The reform process in Czechoslovakia in 1968 brought about the more intensive interest of the Finnish public in the happenings in Czechoslovakia and it also speeded up the differentiation inside the Communist Party of Finland into so-called euro-communistic and dogmatic Stalinistic which has had a marginal minority. The occupation of Czechoslovakia was a shock; the Finnish press condemned the occupation. Relatively the most positive approach towards the occupation by belittling it came from the press of the Centre Party (former Agrarian Party) which was a power basis of the President Urho Kekkonen. The government of Finland did not take any official stand to the so-called Czechoslovak crisis.

Relations in the period of so-called normalization in Czechoslovakia

During the time of normalization President Kekkonen started an active period of bilateral relations. In 1969 he visited Czechoslovakia and in 1970 President L. Svoboda visited Finland. Till 1975 there was a visit of high state or party representatives every year. In 1975 the final stage of the Conference on Security and Cooperation in Europe was held in Helsinki and it was a result of many years´ effort of the Finnish diplomacy. Enormous activity in building a bridge between the East and the West made more manoeuvring space for Finnish diplomacy and its position as a neutral country also in negotiations with the Soviet Union. This policy continued also during the time of Kekkonen’s successor President Mauno Koivisto.

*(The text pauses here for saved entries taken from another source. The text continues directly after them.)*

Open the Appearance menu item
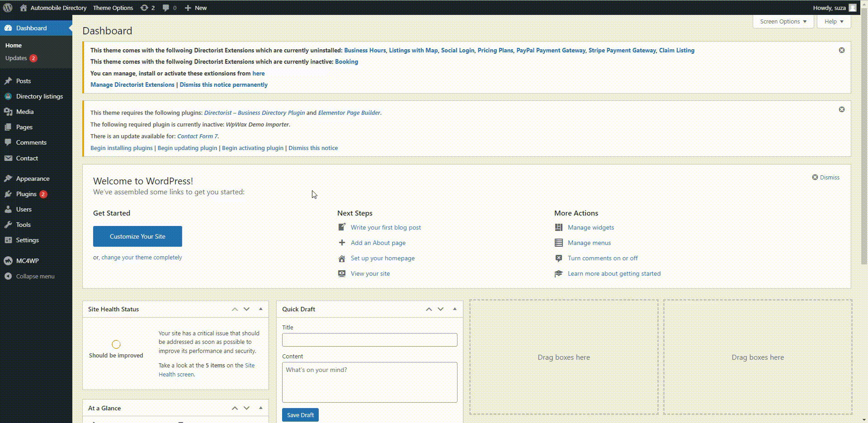click(33, 179)
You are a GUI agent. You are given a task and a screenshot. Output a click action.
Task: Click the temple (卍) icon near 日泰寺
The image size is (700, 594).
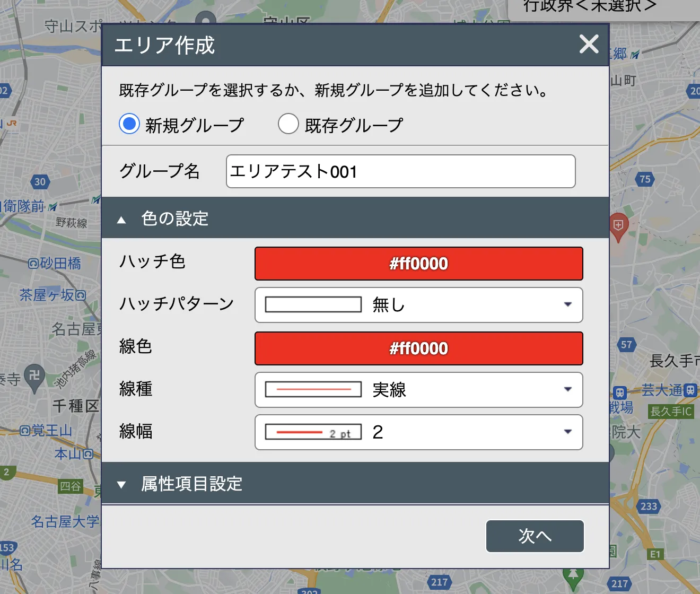[33, 374]
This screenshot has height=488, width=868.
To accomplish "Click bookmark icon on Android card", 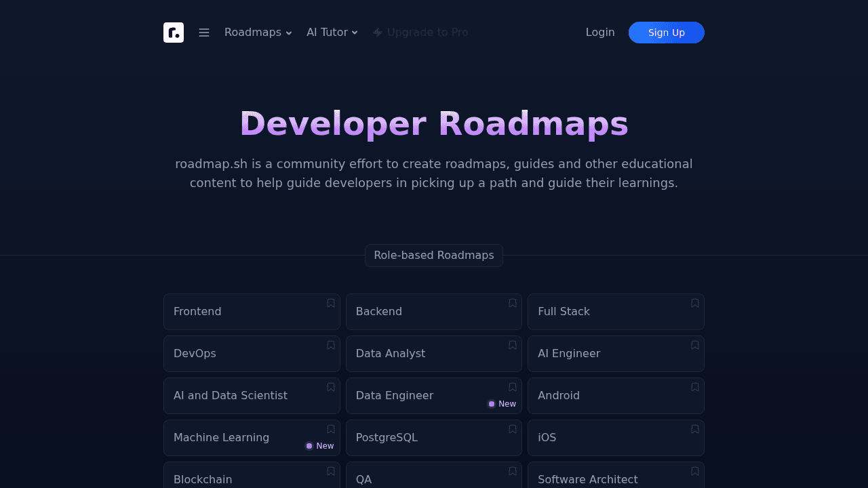I will 695,387.
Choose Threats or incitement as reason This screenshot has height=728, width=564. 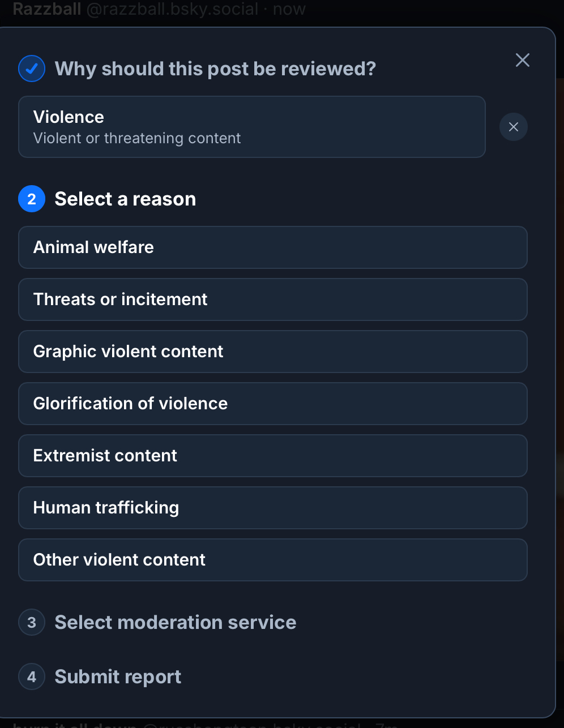(x=272, y=299)
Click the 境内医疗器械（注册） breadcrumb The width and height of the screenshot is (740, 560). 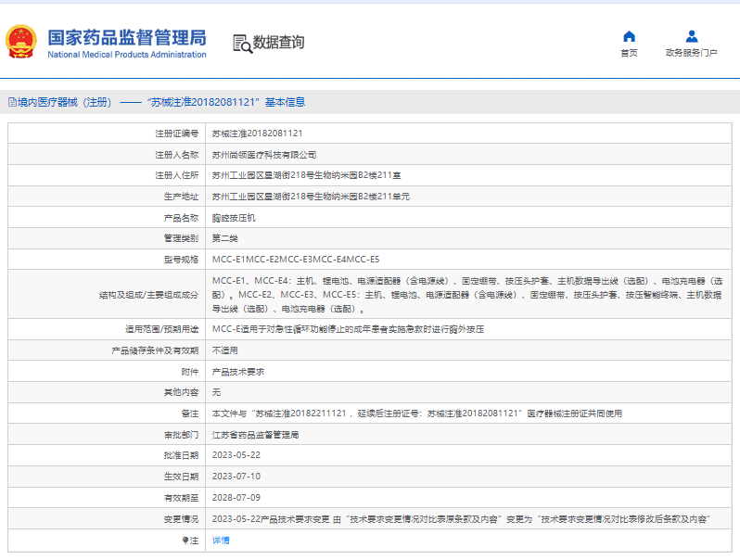pos(64,102)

Cooperation after the Velvet Revolution

At the end of the 80´s the intensity of bilateral relations declined; the attention of the Finnish public and politicians was drawn only by the activity of anti-communist opposition and the collapse of the regime in November 1989. The mutual relations changed; there were more contacts on the official level as well as in everyday life. In May 1991 President Václav Havel visited Finland during his round trip in the Nordic countries. The division of Czechoslovakia was accepted by the Finnish public with understanding (reminding Nordic separation of Norway from Sweden in 1905). In June 2005 President of the Czech Republic Václav Klaus paid a state visit in Finland. In 2008, Prime Minister M. Vanhanen visited the Czech Republic, five years later, Czech Prime Minister P. Necas visited Finland and in 2018 the country visited Prime Minister A. Babiš.